It could prevent that a little more.

@cuevasm I think with this month result you can see it a little better just like Awario. And if we try to improve the situation and not remove it completely, it may worth the try. Think about it that without a reviewer that controls the quality and need for an app, what simple apps can submit, get high TMUI and get high results. They do not need to improve the apps and will probably help to weaken the system against spam-apps as you can see this month too (because PH has no control over it). Sure they will increase the apps count but not the quality and real awareness Blockstack needs to grow.

muneebm commented 4 years ago

Think about it that without a reviewer that controls the quality and need for an app, what simple apps can submit, get high TMUI and get high results. They do not need to improve the apps and will probably help to weaken the system against spam-apps as you can see this month too (because PH has no control over it).

I think PH doesn't control the quality of the apps, apps with just a landing page with no real functionality sometimes gets more upvotes than others. As @dantrevino mentioned, even with PH, simple apps getting the highest ranks has always been the case. I think, keeping PH as an app reviewer will not help with any of the things that are mentioned here. I agree that we need to find another reviewer to replace PH, but continuing to include PH score is not going to help better the situation in any way.

njordhov commented 4 years ago

Think about it that without a reviewer that controls the quality and need for an app, what simple apps can submit, get high TMUI and get high results. They do not need to improve the apps and will probably help to weaken the system against spam-apps as you can see this month too (because PH has no control over it).

I think PH doesn't control the quality of the apps, apps with just a landing page with no real functionality sometimes gets more upvotes than others.

Many on Product Hunt vote without even checking out the app, evident by comparing upvotes with registered users on Blockstats. Product Hunt upvotes favors appealing claims whether or not the product actually delivers.

Proposal #155 addresses this issue by suggesting adding a reviewer for truth in marketing, which will held developers to what is promised and proclaimed on Product Hunt and elsewhere.

GinaAbrams commented 4 years ago

Product Hunt scores will count for the October rankings. We're going to proceed with a dry run removing Product Hunt at the same time and share the results.

friedger commented 4 years ago

Two months dry run data is not enough?

Gina Abrams notifications@github.com schrieb am Di., 1. Okt. 2019, 18:22:

Product Hunt scores will count for the October rankings.
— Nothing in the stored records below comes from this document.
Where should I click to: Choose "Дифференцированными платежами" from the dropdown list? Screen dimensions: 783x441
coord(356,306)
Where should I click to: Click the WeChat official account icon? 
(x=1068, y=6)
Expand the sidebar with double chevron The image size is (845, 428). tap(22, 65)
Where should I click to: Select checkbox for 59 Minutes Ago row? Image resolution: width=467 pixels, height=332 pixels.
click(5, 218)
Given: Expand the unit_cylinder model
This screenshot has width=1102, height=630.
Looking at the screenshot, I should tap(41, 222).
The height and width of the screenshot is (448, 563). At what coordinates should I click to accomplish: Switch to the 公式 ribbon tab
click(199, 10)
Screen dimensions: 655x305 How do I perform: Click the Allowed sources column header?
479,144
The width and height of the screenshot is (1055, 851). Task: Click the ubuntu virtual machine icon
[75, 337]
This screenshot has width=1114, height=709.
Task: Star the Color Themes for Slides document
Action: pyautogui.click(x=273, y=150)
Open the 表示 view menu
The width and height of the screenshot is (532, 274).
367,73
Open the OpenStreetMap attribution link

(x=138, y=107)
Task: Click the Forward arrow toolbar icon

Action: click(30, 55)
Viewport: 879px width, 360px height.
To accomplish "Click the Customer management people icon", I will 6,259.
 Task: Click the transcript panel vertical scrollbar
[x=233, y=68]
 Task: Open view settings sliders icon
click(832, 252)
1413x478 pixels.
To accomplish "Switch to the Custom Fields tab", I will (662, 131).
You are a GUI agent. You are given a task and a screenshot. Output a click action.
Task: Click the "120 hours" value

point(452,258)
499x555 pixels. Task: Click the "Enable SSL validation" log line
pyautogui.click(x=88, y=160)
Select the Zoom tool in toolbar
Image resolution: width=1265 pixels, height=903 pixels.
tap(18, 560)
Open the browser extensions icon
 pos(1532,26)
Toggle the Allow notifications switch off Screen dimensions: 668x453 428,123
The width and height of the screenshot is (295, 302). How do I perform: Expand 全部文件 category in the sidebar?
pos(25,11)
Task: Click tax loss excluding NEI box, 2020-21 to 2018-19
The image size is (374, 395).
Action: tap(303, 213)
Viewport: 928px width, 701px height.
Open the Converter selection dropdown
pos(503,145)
We're going to proceed with a dry run removing Product Hunt at the same time and share the results.

— You are receiving this because you were mentioned. Reply to this email directly, view it on GitHub https://github.com/blockstack/app-mining/issues/144?email_source=notifications&email_token=AALBYWJFOWUCSOIW6WMMI3TQMN2NRA5CNFSM4INY52XKYY3PNVWWK3TUL52HS4DFVREXG43VMVBW63LNMVXHJKTDN5WW2ZLOORPWSZGOEAB3R7A#issuecomment-537114876, or mute the thread https://github.com/notifications/unsubscribe-auth/AALBYWP4KXRX5WIFFOWVKALQMN2NRANCNFSM4INY52XA .

Walterion01 commented 4 years ago

I update the #134 issue.

wilsonbright commented 4 years ago

For the betterment of the community, a quicker decision would help. We have two months of dry run data. Can we re-consider the PH process for October's App mining?

dantrevino commented 4 years ago

+1 to @wilsonbright's last comment. @pstan26 @GinaAbrams @cuevasm it was 6 months ago that I proposed removing PH (#73) at the time we wanted to take a more considered approach and see if we could improve the situation. Its become apparent over the last 6 months that this issue scales with the growth of the developer community.

6 months is more than long enough to have tried to make changes to PH work.

I urge the immediate suspension of PH as an App Reviewer. Effective October 1.

pstan26 commented 4 years ago

Hey all, as noted in the updates this month, we're doing a dry-run of scoring without Product Hunt. This is a necessary step to take before deprecation could take place. As we've been working through all the feedback here, one of the steps we took was to engage the Product Hunt team to understand what they had to say about the credible upvotes and so forth. In the course of those discussions, we've learned that they're not able to reveal any more to us in terms of the algorithm or provide further filtering/analysis on the data. Given the lack of additional data and that we can't necessarily rely on analysis of our own given our insight on the data is inherently limited, we think it's best to move on from Product Hunt as a regular App Reviewer. We are exploring some ways we could make them a part of launching apps, as there is value in the visibility and the forcing function of exposing Blockstack apps to this community sooner than later.

Additionally, they let us know that the scoring load for them approaching maximum capacity as it is. They are interested in figuring out ways to work with everyone such that it is a good fit for them - it seems the majority find the current model of their reveiwership is too gameable to be acceptable.

All these things in mind, again, we're taking the steps needed to phase Product Hunt out.

Walterion01 commented 4 years ago

@pstan26 I will be glad to see improvement in this matter, thank you.

I think you are missing an important note here, there are too obvious fake votes (like false tweets before), and there is no need for the PHA to recognize that (check #134 samples). These values will skew the results profoundly (as happed before), so an app like Dclouds can quickly get a very high score (1.2) this month and even if we remove PH for the next month, it will use the previous month's score to keep corrupting the results and will take months for it to spend that high score (because of averaging with last round), and they can recharge that with some sponsored news by the budget provided though these fake upvotes.

We are maybe going in the right direction here, but I think you are totally missing the meantime and the considerable impact it put on us along the way.

friedger commented 4 years ago

we're doing a dry-run of scoring without Product Hunt. This is a necessary step to take before deprecation could take place.

@pstan26 Dry run data for the last two month is already there! Hence, deprecation can take place NOW.

x5engine commented 4 years ago

Yesssss amazing!